The idea behind these schools is that the children are taught in their native European language and related to that their own national culture, and learn up to two additional languages during the course of their education, with Latin being an optional extra.
Therefore, the number of ‘mother tongues’ taught in each school can range from three to twelve. This means not just in the ‘language arts’ or ‘literacy’ classes, but everything – maths, science, humanities, etc. During secondary school, one of the additional languages is designated as a ‘working language’ which means that the student is pretty much bilingual in the mother tongue and that designated working language by the time he or she finishes.
Of course they get all the creative and performing arts, physical education etc. Children in the primary schools experience a ‘European Hour’ of extra-curricular games and cultural activities, presumably to learn about each other’s heritage.
All of these are taught by qualified staff, and jobs are highly sought after because the salaries and benefits (this being an EU operation) are very attractive. So, depending on the populations classes are quite ‘bespoke’, in many cases taught in small groups. There are some elements of ‘internationalism’ – at least in the Euro-context – to create ‘Euro- globally-minded citizens’.
The fact that the children are taught in their native languages does not mean that they are following the ‘national’ curriculum of their country – there is a special curriculum for these schools which has been individually agreed with the respective governments (presumably to ensure that the minimum national expectations are addressed) so it is a common curriculum delivered in whichever European languages are appropriate.
This ensures that European Baccalaureate holders are eligible for university in the home country (as well as all the other countries in the system). However, the standard of the EB is so high that, provided students meet language requirements, they would probably be eligible for universities in any country in the world.

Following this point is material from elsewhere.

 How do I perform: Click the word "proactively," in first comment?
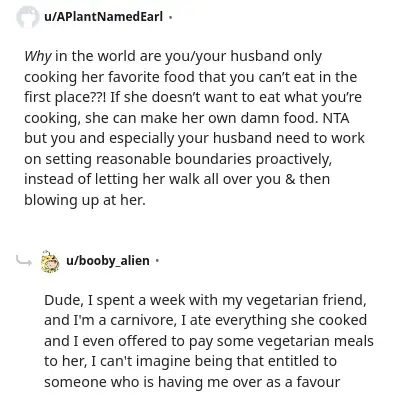point(294,159)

French language speakers represented the largest co-hort in the 2006 European Baccalaureate exams, followed by German and then English. University admissions guidance is part of the offering.

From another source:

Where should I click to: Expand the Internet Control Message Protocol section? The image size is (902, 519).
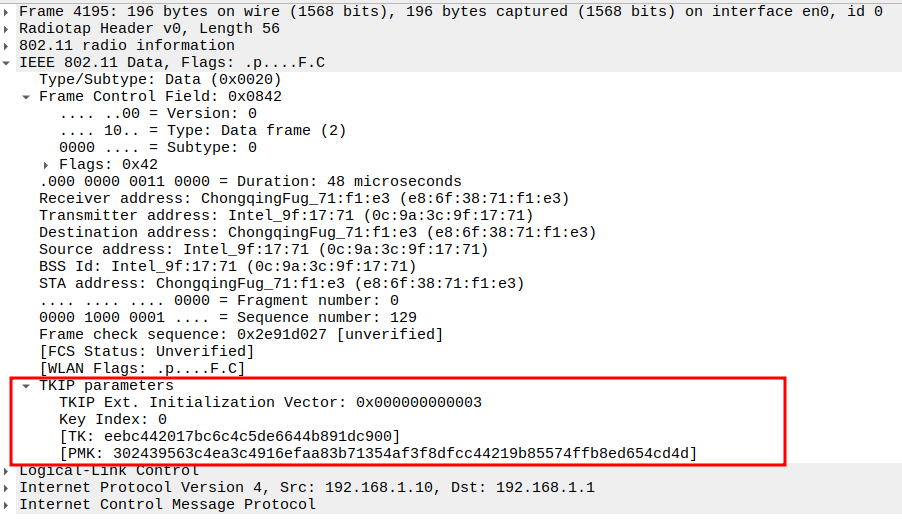8,505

Special needs provision is also strong, though it is not likely that special provision would be made for non-EU dependents. SEN support is carefully planned and supervised through the provision of an IEP.
Children may enrol from the age of 4, and although the schools are predominantly for EU dependents and they are always given priority, non EU dependents may apply on a fee-paying basis if places are available. However, there do not appear to be ‘application forms’ or the possibility of early applications, or even waiting lists. One must simply ‘approach’ the school of choice and hope for the best.

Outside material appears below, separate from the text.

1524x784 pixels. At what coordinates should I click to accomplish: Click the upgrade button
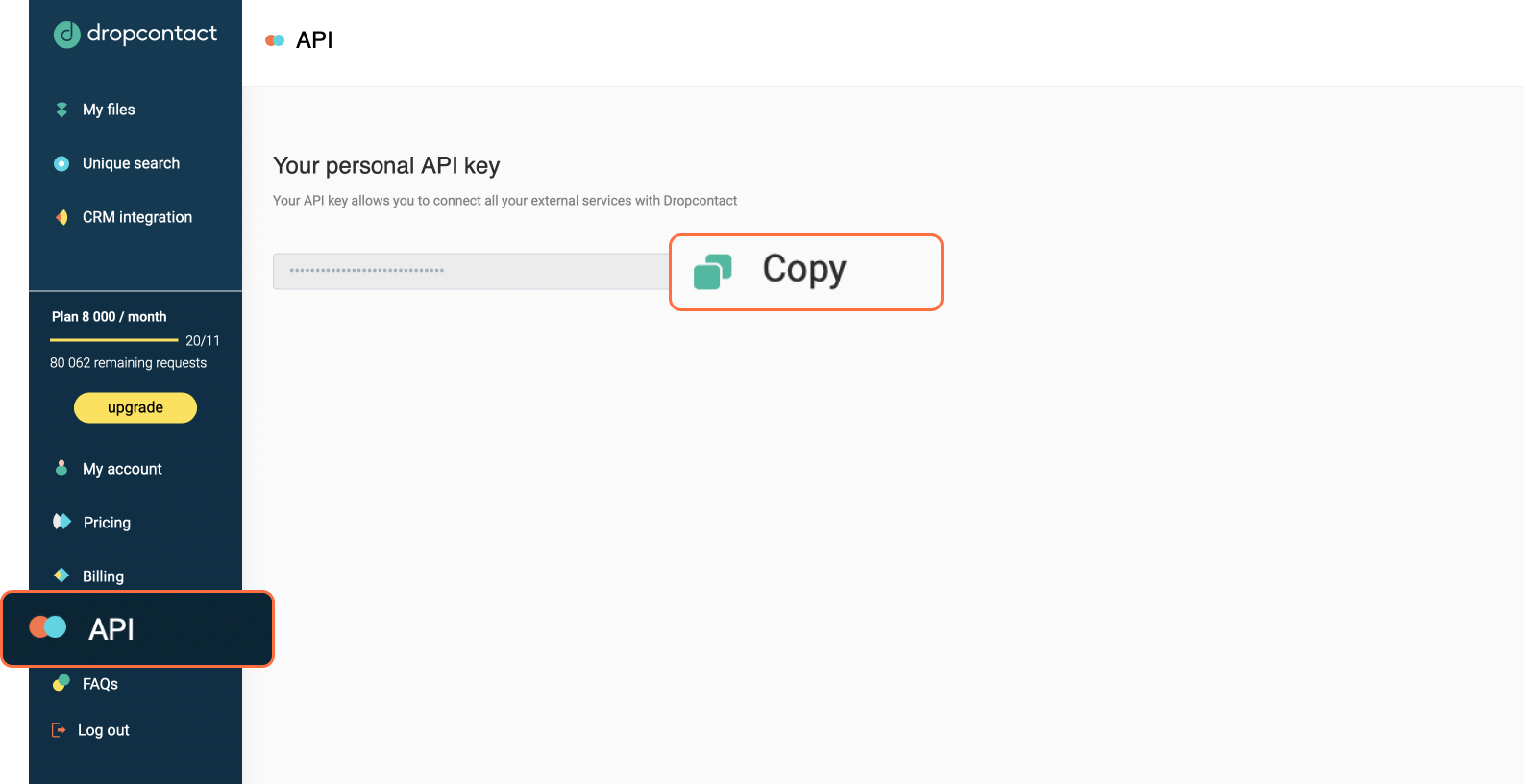(135, 407)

There may not be a fast answer, as they don’t confirm these places until after the enrolment period and therefore applicants need a backup plan. There is a Central Enrolment Authority based in Brussels that establishes admissions criteria and policies (this is, after all, the EU), but admissions decisions are based at individual schools.
This really is a very elite educational opportunity with high standards and if it is an option, it is well worth considering.
The European Baccalaureate Diploma
The education at EU Schools culminates in the European Baccalaureate. In 2006, there were 1320 students who took the exam (see why we think it is elite!) and the system sustains about a 97% pass rate with some of the schools producing a 100% pass rate. There is an examinations board (chaired by a university professor and with members from all of the participating states) that monitors and reports on the results.
The European Baccalaureate is awarded after examinations at the end of the 7th year of secondary education (though they must have attended an EU school for at least the final two years of education as the exams draw on the learning in these final two years). Assessment is based on a combination of course work and exams, both oral and written, to evaluate learning of the content, as well as mastery of the mother tongue and additional languages.
It is seen as a university-preparatory programme. Pupils must take a minimum of four and a maximum of six exams in the following areas: basic language (generally mother tongue), the first foreign language (also referred to as a ‘working language’), a pupil-selected optional subject, geography or history, and maths or science.
The EB is often confused with the International Baccalaureate which is an entirely different programme. Though academically rigorous, the EB lacks the ‘integrated’ element of the IB Diploma, and the central core of the IB (the Extended Essay, the 150 additional hours of Creativity, Action and Service), and the required Theory of Knowledge epistemology do not feature in the EB.